* Exercise directions *
As you reproduce every line below, keep it exactly as written and leave out the images.

Top of Material to process

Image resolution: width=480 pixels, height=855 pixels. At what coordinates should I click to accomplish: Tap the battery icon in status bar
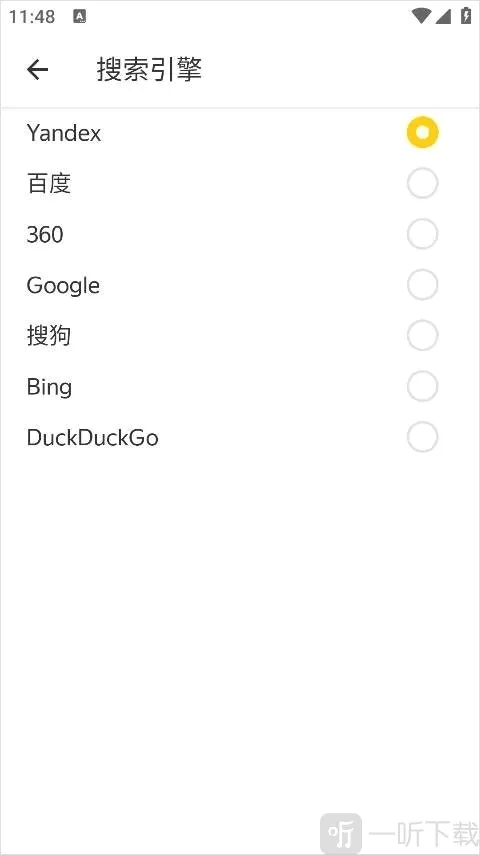tap(465, 16)
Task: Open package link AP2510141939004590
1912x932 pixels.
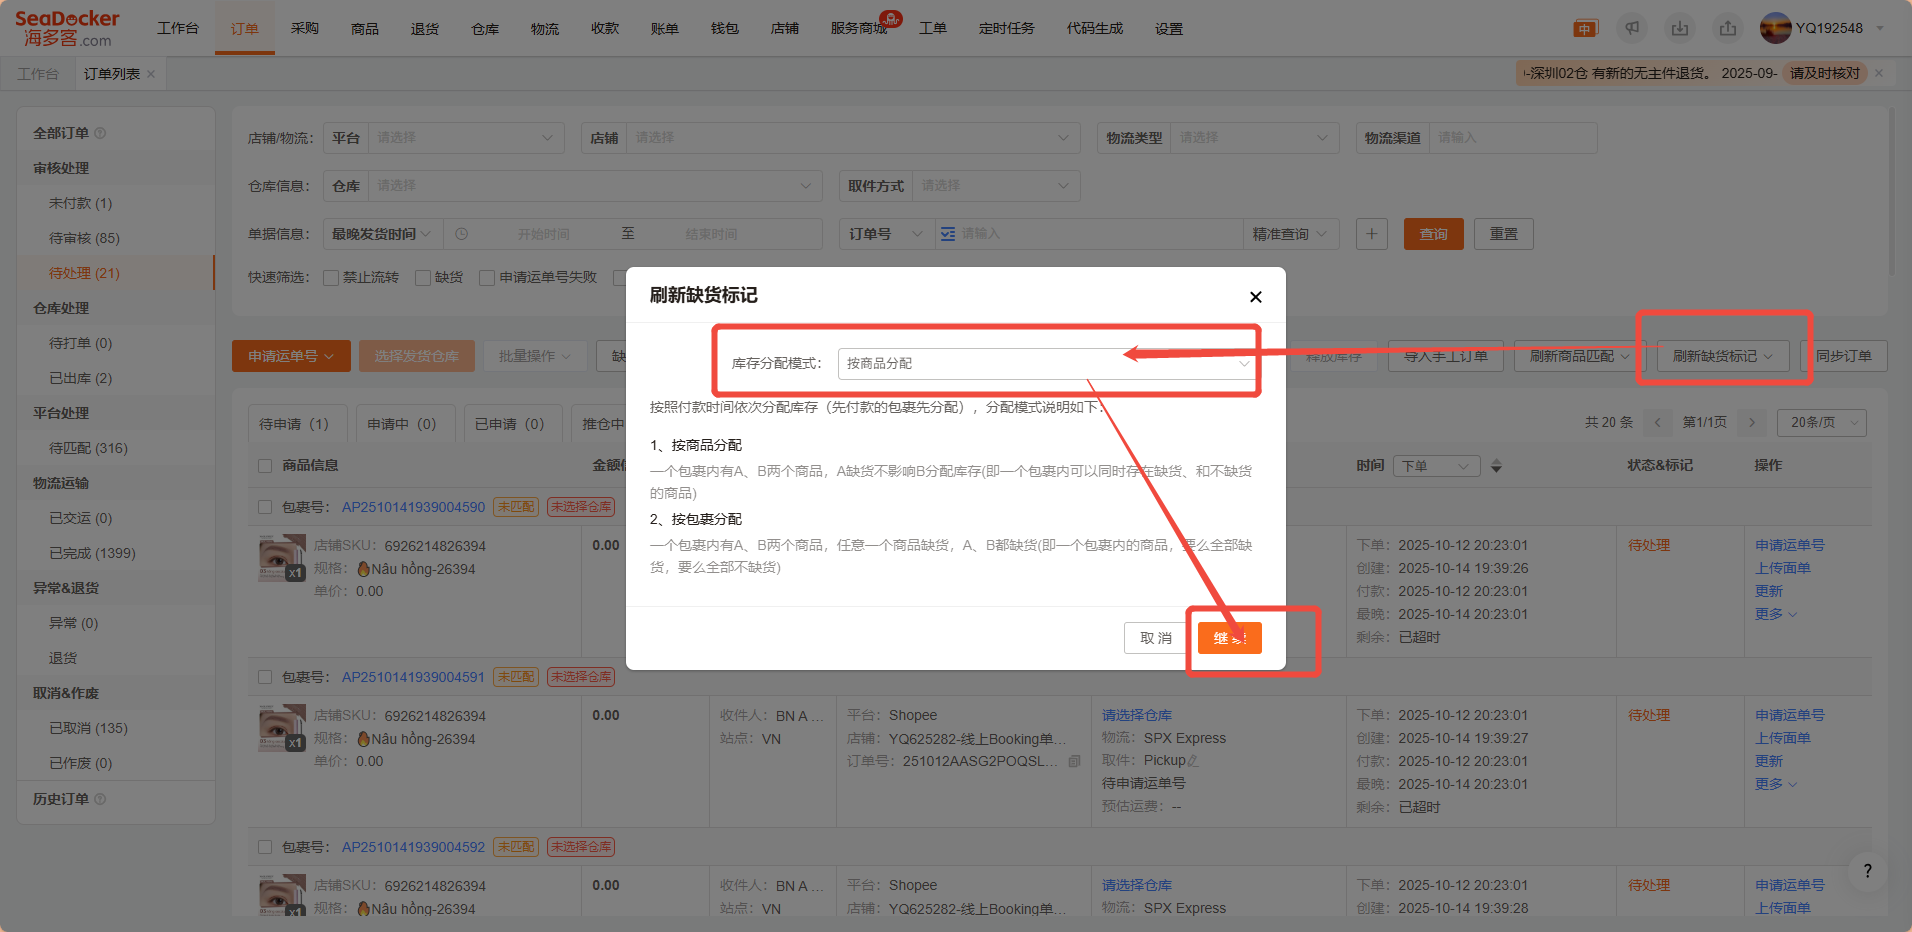Action: (413, 507)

Bottom of Material to process

* Response to this task *
Image resolution: width=480 pixels, height=855 pixels. At what coordinates should I click to accomplish: Tap the battery icon in status bar
tap(465, 16)
Task: Open package link AP2510141939004590
1912x932 pixels.
Action: (413, 507)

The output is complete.